The meal over, I found it harder than usual to work out whether it was an experience I’d recommend. On the one hand, delivery is expensive, and although I loved the quality of much of what I’d had I did keep wondering where all the money had gone. And then I thought about the things I’d got to try – that torta, or the pesto modenese – that I simply couldn’t have eaten anywhere else.
“What would have had to be different for you to have liked it more?” said Zoë as we conducted our post mortem before watching another episode of Call My Agent.
“It’s a good question. Everything was good, but I kept thinking there should have been… more, somehow. This region isn’t about fancy, pricey food, but you’re meant to eat really well.”
“True. The most expensive thing was probably the Parma ham.”
“I think the thing that clinched it was probably the lasagne. I was surprised by just how little ragu was in it.”
I also kept thinking about how far that money would have stretched spent elsewhere. Very few takeaways I’ve had came to sixty pounds (not including the twenty pound delivery charge). And I have limited experience of heat at home kits, but I’ve eaten enough Clay’s at home to know that sixty pounds there would get you colossal amounts of food (and they charge less for delivery, use more ice packs and their food lives longer). In a way, eating Bocca di Lupo At Home managed to replicate many, many meals out I’ve had in London over the years: there were things I enjoyed, but I’m not sure I would do it again.

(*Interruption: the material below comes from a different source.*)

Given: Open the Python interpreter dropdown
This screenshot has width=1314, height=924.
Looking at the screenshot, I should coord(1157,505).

That’s the problem with heat at home kits, too – there are so many out there to try. And when I thought about it some more, what I’d eaten made me more likely to check out Bocca di Lupo’s site in London one day than to order their restaurant kit again. Maybe, on some levels, that’s the point. But would I pick it over Mele e Pere on Brewer Street, with its colossal collection of vermouths, or the extravagant cheeriness of Bloomsbury’s Ciao Bella?
As a postscript, the following night we had an add-on from Bocca di Lupo as our dinner – the tagliatelle Bolognese. This cost sixteen pounds, and couldn’t have been easier to prepare – the fresh pasta took a couple of minutes and the ragu (which came with a little puck of butter, because butter makes everything better) cooked through in no time.

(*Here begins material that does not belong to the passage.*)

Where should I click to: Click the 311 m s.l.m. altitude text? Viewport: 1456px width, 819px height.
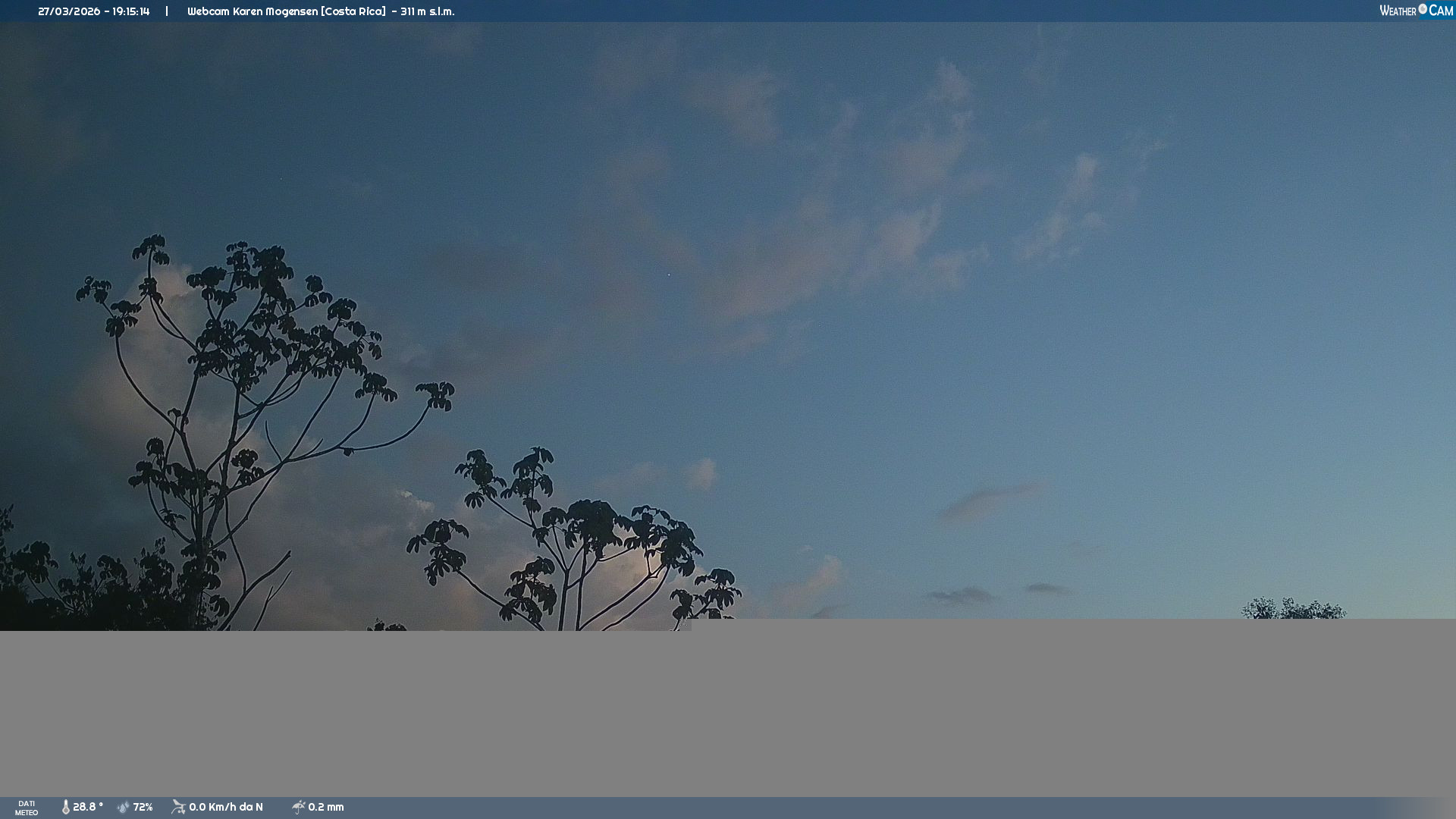point(428,11)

This meal I absolutely loved – the ragu came through more strongly, and it really was beautiful pasta, the whole thing topped with a snowdrift of Parmesan. It was so nice that I briefly considered making Pasta Evangelists my next heat at home review, until I remembered that they counted Giles Coren as an investor.
“This is so much better” said Zoë. “And it feels like you get much more of the ragu that you did with the lasagne. It’s decent value, too, compared to everything else.”
“That’s true, but it still isn’t masses of ragu.” I said. The blurb for this dish said This is a recipe for pasta with sauce – there should be little enough sauce that you can really taste the pasta. Sometimes, less is more. It made me think of all those sneaky inauthentic restaurants I’d eaten at in Bologna, where you get a sizeable cairn of ragu on top of your pasta and you never have to say “when” as they dust on the Parmesan: somebody really ought to tell them that they’re letting the side down. So it was good, but not quite enough: Bocca di Lupo, somehow, in a nutshell.